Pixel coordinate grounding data
· · · · · · ·

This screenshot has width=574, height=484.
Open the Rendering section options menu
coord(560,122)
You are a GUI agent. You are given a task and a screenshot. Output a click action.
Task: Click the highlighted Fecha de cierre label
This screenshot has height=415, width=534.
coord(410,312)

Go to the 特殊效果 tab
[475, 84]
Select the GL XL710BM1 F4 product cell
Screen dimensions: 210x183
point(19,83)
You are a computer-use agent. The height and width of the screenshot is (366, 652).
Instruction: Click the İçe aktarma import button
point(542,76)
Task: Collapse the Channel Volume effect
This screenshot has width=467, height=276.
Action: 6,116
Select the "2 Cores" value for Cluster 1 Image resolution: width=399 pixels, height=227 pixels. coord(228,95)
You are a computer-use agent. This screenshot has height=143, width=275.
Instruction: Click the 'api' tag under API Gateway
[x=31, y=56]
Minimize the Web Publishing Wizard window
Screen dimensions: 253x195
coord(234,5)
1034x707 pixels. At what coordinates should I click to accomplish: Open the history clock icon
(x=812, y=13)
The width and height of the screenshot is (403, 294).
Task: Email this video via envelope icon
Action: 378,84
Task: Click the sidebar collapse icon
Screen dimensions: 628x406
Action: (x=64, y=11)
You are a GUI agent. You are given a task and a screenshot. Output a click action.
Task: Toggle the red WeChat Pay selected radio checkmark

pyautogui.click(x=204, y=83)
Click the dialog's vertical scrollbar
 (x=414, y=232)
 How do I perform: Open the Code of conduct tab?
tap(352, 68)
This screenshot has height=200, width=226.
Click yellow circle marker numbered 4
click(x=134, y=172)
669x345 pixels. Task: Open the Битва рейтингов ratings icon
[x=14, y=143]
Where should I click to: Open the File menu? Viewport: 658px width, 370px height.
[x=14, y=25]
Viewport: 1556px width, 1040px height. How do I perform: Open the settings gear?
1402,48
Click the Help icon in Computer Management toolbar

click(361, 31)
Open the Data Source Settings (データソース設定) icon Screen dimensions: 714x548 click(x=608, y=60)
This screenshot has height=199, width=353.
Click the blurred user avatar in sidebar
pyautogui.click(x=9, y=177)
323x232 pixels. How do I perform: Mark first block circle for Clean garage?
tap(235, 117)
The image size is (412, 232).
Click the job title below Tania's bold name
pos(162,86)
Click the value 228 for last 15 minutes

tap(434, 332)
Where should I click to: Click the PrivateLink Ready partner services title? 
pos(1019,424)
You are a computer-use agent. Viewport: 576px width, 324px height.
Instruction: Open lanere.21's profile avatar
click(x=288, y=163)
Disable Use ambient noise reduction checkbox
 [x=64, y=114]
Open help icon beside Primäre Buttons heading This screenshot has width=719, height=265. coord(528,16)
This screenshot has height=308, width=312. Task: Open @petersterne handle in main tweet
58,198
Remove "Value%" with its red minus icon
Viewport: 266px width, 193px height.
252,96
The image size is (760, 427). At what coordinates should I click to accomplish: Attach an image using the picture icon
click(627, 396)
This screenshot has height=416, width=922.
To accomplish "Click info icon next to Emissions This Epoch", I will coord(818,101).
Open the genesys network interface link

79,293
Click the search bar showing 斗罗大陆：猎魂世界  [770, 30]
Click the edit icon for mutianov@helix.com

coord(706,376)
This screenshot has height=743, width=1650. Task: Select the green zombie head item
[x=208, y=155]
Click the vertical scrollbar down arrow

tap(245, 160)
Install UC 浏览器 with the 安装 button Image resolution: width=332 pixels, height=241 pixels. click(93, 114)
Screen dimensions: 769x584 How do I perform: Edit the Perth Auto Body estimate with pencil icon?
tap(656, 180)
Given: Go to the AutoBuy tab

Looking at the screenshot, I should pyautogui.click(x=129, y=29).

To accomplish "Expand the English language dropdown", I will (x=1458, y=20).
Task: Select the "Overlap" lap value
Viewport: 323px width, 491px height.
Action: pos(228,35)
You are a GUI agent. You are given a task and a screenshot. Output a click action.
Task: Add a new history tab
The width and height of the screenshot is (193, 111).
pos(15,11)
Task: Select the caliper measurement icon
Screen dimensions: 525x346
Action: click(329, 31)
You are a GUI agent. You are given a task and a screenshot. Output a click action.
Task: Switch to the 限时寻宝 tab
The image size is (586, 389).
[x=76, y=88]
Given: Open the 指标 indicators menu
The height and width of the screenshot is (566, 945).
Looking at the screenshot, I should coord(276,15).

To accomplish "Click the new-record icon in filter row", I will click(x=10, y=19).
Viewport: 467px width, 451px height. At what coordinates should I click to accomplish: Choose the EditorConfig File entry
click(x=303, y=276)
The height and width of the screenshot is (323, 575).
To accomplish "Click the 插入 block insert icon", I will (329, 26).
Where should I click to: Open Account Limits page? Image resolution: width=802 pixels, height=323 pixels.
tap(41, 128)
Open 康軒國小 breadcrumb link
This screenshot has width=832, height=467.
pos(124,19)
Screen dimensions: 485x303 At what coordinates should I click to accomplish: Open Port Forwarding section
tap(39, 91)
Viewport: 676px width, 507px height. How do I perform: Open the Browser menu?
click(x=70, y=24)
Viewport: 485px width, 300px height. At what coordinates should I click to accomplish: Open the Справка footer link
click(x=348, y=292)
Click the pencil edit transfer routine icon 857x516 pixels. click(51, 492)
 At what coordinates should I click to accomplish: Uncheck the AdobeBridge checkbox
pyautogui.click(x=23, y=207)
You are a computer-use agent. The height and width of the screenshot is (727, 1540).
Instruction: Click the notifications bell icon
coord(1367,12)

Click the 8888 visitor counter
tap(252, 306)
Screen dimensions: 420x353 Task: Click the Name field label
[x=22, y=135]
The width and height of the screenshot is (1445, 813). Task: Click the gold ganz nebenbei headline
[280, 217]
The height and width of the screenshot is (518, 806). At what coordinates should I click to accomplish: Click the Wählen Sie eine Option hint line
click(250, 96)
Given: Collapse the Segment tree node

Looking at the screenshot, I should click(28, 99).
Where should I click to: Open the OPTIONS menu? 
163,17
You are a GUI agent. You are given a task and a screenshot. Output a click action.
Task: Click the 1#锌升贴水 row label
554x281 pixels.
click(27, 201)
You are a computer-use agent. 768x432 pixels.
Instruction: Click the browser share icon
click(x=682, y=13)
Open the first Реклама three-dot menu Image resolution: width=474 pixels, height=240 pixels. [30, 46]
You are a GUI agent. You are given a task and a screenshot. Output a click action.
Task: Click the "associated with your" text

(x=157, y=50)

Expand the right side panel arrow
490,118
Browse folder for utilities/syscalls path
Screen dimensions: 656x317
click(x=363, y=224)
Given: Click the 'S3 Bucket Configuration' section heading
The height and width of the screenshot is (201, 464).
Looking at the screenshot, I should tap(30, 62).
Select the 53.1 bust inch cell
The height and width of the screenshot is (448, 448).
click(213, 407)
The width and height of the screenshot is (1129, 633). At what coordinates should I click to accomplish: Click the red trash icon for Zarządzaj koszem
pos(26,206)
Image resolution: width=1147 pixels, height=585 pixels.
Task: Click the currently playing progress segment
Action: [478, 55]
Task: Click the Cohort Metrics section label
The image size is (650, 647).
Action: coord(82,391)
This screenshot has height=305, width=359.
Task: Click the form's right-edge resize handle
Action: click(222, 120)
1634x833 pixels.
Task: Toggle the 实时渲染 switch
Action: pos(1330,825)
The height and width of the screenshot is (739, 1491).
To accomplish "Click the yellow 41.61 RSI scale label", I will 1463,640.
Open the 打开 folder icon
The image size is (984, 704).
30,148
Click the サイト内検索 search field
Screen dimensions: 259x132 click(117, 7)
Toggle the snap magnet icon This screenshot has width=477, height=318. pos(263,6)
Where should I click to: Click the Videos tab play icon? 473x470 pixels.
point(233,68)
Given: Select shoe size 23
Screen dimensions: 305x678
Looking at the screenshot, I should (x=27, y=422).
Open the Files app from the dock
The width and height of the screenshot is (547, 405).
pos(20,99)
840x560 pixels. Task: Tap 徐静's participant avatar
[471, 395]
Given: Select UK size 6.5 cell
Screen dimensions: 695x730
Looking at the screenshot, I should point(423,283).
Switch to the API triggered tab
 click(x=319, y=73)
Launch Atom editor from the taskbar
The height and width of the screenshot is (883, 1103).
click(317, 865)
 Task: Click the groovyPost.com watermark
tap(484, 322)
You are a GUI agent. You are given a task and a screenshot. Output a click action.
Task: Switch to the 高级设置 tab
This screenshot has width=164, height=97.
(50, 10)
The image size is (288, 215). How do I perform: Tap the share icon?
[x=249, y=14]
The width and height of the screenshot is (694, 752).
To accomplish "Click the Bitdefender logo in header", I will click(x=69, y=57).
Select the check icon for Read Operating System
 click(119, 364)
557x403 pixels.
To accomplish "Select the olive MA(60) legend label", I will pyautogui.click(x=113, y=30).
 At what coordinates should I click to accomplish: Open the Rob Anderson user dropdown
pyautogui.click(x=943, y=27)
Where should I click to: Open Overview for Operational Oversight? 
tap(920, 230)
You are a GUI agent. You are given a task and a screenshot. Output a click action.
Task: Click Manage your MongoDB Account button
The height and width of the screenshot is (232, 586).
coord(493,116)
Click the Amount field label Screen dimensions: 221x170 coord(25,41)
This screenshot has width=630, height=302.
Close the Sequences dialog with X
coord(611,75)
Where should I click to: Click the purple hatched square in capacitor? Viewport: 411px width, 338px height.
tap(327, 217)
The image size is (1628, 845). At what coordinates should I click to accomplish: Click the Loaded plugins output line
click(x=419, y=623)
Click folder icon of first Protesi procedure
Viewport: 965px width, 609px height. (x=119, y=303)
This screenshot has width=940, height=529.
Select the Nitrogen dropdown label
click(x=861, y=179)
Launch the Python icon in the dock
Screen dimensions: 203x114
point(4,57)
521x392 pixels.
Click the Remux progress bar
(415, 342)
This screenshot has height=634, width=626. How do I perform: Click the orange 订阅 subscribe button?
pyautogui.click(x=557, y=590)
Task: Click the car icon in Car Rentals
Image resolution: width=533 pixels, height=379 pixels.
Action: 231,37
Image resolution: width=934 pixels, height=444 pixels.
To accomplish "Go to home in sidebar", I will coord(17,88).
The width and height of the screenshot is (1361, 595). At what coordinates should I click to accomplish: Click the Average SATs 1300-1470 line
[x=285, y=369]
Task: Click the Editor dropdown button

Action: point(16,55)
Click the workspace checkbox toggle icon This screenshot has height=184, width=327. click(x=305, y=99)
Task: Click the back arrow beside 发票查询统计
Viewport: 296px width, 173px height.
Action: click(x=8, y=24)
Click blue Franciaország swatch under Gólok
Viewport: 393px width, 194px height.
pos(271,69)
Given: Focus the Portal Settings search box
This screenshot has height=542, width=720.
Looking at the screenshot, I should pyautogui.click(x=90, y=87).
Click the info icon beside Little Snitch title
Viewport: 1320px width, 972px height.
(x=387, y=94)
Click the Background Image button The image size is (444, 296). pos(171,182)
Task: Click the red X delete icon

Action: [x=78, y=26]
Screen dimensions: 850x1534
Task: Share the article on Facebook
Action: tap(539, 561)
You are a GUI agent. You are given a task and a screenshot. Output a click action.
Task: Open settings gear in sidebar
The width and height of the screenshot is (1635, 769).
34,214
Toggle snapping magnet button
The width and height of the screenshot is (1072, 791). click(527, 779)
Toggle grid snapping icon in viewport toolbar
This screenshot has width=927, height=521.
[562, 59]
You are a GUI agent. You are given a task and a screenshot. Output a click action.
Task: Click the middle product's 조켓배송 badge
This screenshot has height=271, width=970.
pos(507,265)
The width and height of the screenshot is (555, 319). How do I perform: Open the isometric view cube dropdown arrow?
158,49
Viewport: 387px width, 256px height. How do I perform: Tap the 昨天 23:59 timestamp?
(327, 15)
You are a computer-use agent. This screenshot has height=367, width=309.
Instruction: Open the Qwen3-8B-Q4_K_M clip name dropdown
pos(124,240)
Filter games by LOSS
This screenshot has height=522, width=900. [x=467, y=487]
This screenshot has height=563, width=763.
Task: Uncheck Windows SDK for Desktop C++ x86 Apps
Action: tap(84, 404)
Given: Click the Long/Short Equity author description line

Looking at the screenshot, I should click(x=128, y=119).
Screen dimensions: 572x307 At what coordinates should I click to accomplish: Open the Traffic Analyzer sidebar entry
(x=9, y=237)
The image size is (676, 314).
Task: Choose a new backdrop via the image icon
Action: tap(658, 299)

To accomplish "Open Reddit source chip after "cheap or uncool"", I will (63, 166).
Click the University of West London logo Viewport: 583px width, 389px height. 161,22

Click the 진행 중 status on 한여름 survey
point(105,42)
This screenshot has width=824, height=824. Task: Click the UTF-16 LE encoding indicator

· · · · · · ·

Check each line above for the string "beside" and show the ones that have it.

WRITTEN ANSWER:
Open help icon beside Primäre Buttons heading This screenshot has width=719, height=265. coord(528,16)
Task: Click the back arrow beside 发票查询统计
Click the info icon beside Little Snitch title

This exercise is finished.